Ukraine talks, clashes follow EU sanctions

The EU has expanded its raft of sanctions against Russia as fighting continues in the east and fresh moves are made hold peace talks.

Ukrainians carry humanitarian aid in Donetsk

The EU has expanded its raft of sanctions against Russia as fighting continues in Ukraine's east. (AAP)

Kiev and pro-Kremlin insurgents have discussed arranging new talks after 24 people died in a wave of east Ukrainian violence that forced Europe to extend targeted sanctions against Russia.

Friday's meeting in Belarusian capital Minsk comes with clashes in a war that has killed 5100 people peaking after a month-long lull that instilled hopes of peace returning to the lands on European Union's eastern frontier.

Rebel leaders last week pulled out of all peace talks and announced a new offensive that was followed by a rocket assault on the strategic port of Mariupol in which 31 civilians died.

The insurgents later distanced themselves from the bloodshed despite being blamed for it by international monitors on site.

But they have followed through on their threat to push into potentially lucrative eastern industrial lands that still answer to Kiev's pro-Western government under a September truce deal.

Local officials and the Kiev military said 19 civilians and five Ukrainian soldiers died in the latest wave of clashes across the separatist Lugansk and Donetsk regions since Thursday afternoon.

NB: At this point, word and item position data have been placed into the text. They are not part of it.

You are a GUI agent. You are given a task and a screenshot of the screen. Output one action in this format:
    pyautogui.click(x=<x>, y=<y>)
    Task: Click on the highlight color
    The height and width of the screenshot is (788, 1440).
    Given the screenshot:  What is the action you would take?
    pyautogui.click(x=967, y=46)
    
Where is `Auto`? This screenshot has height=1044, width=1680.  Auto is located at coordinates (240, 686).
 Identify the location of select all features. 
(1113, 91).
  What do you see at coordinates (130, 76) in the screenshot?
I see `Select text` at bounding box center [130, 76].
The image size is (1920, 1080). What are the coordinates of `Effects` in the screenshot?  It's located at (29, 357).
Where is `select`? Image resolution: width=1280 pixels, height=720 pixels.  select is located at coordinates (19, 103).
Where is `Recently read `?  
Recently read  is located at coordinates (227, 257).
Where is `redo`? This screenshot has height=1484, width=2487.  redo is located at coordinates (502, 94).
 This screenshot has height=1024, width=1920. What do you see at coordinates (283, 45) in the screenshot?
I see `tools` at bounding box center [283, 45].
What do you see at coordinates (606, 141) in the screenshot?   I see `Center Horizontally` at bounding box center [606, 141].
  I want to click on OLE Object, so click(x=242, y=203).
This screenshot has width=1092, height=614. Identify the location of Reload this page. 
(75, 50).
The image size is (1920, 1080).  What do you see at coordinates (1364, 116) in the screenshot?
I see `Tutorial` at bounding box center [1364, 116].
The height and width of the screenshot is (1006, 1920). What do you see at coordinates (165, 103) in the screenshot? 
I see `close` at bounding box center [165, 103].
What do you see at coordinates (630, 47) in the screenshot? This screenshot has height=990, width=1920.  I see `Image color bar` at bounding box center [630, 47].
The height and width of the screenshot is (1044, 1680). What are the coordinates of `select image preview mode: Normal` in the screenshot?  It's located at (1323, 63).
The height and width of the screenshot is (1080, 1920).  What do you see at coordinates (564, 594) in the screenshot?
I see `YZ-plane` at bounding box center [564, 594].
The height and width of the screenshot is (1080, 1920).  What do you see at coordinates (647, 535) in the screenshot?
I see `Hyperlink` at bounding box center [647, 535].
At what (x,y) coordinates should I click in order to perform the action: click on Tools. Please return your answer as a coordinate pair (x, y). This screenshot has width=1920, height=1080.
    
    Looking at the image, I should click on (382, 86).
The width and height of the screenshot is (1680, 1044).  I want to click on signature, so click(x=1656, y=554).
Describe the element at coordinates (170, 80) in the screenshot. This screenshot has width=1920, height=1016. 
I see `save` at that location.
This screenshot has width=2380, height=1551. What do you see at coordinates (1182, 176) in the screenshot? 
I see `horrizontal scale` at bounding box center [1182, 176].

The worst violence was around Debaltseve - a key government-held town of 25,000 people that was built around a railroad connecting the two rebel centres of the Russian-speaking southeast.

Donetsk insurgency commander Alexander Zakharchenko told Russian state television that Ukrainian troops in the town were "surrounded" and unable to receive supplies or send their wounded for treatment in regional hospitals.

"Surrender and you will live," said the rebel.

"I promise you that you will all return home."

EU leaders hope the Minsk meeting will help revive the September ceasefire and eventually mend the West's tattered relations with Russia - the alleged mastermind and main weapons supplier of the war.

The 28-nation bloc on Thursday extended through September the first wave of targeted sanctions it slapped on Moscow and Crimean leaders in the wake of Russia's March seizure of the Black Sea peninsula from Ukraine.

EU foreign ministers also agreed to start work on further "appropriate action" if Moscow and the eastern gunmen continued breaching the original terms of the September truce.

Russia flatly denies fuelling the uprising in reprisal for last February's ouster in Kiev of a Kremlin-backed leader and the ex-Soviet republic's subsequent decision to strike a new EU alliance and seek future NATO membership.

Moscow on Friday accused Brussels of adopting a "one-side reading" of the conflict and warned that further penalties would only backfire.

"It is time for the European Union to really think about the lack of prospects for the sanctions standoff, which only harms the people and the economies of our countries," the Russian foreign ministry said.

The sanctions in Brussels were extended - but not substantially toughened - only moments after Belarus confirmed all sides' agreement to take part in new peace talks.